How many items do I need for this to work?
Embedding-based recommendations work with as few as 50 items. Collaborative filtering needs thousands of user interactions. That's why embeddings are better for smaller catalogs.
How do I handle cold start (new users)?
Start with content-based recommendations (similar to what they're viewing). As they interact more, blend in personalization. After 5-10 interactions, personalized recommendations become useful.
Should I use OpenAI or train my own model?
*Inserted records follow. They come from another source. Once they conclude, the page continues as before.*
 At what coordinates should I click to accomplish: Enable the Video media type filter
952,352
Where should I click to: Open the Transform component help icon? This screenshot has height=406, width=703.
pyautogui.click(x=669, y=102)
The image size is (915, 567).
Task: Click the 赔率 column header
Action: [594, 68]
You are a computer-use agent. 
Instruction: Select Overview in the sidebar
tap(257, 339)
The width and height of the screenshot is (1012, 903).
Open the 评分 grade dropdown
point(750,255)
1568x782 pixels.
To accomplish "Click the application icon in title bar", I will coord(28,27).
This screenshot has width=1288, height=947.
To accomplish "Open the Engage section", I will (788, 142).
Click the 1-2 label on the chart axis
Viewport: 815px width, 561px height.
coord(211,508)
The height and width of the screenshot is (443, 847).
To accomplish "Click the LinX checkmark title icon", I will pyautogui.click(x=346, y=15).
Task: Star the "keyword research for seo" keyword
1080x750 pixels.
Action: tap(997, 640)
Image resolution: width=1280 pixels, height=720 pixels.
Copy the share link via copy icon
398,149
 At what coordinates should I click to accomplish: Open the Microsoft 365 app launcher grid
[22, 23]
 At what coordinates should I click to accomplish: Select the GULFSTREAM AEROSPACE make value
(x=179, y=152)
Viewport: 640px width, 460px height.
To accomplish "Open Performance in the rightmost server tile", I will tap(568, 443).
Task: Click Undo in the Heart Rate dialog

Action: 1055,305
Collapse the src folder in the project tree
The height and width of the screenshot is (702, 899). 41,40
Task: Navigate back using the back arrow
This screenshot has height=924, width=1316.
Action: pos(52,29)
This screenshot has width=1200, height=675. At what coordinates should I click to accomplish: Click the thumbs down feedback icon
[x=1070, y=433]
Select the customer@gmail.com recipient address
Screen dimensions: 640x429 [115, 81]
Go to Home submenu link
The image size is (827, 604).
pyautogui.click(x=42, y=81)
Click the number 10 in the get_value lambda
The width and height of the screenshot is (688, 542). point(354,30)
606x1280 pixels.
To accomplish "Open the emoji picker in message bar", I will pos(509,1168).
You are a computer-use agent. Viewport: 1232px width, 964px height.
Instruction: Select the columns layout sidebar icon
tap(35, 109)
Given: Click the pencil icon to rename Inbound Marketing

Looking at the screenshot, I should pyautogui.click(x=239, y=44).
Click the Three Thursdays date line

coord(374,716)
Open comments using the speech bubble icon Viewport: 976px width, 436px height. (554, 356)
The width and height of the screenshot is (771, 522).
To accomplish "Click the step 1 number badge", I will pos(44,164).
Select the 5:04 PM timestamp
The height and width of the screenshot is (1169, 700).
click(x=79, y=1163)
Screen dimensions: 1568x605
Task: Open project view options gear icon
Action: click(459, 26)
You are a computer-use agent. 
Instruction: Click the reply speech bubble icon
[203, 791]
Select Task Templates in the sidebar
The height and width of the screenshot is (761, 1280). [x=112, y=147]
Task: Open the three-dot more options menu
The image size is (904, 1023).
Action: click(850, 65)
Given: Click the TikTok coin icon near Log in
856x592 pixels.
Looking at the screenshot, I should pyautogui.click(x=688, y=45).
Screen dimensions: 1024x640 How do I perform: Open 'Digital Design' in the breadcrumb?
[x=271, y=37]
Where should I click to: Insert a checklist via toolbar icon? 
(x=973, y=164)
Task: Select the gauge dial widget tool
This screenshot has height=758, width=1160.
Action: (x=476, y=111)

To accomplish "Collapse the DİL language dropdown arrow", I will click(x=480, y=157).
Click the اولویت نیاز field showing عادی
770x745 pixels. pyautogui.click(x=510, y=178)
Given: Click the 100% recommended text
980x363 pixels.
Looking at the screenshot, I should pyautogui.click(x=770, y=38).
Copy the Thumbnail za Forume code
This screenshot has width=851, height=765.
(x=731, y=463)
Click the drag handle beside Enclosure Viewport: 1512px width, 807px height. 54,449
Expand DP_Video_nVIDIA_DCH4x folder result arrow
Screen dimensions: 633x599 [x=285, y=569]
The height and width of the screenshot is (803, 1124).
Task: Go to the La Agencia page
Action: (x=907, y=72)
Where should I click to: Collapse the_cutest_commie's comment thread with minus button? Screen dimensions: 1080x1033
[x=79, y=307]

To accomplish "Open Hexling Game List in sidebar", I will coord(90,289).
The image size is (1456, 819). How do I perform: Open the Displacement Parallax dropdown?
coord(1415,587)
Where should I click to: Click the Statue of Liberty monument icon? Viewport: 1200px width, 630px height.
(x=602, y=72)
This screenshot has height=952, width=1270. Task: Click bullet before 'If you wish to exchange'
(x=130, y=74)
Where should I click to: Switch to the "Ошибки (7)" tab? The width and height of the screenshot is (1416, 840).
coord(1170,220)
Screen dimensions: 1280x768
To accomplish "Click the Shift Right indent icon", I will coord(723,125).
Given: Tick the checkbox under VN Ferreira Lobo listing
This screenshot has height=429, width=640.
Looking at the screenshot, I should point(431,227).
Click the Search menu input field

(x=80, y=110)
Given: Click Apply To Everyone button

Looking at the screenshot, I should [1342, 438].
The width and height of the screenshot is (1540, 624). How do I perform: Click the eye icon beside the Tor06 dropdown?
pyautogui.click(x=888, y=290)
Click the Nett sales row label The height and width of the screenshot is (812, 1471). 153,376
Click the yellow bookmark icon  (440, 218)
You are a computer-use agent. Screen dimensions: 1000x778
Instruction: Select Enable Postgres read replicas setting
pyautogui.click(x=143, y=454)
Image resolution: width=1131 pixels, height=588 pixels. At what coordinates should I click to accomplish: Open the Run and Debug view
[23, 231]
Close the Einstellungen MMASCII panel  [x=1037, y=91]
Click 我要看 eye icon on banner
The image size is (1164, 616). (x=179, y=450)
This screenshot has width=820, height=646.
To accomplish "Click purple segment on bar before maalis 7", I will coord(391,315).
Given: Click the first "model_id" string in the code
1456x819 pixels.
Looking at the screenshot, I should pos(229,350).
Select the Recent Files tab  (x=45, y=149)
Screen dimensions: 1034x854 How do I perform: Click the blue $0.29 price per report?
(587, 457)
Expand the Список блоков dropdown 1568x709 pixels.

Use OpenAI/Voyage embeddings to start — they work surprisingly well for most use cases. Only train custom models if you have domain-specific needs and 100K+ training examples.
Bottom Line
Use OpenAI embeddings + Pinecone or Supabase pgvector for a recommendation engine that works in a weekend. Start with content-based similarity, add user personalization as you collect data, then blend with collaborative filtering for the best results.
The recommendation engines of 2026 aren't about complex ML pipelines — they're about embeddings, vector search, and smart scoring.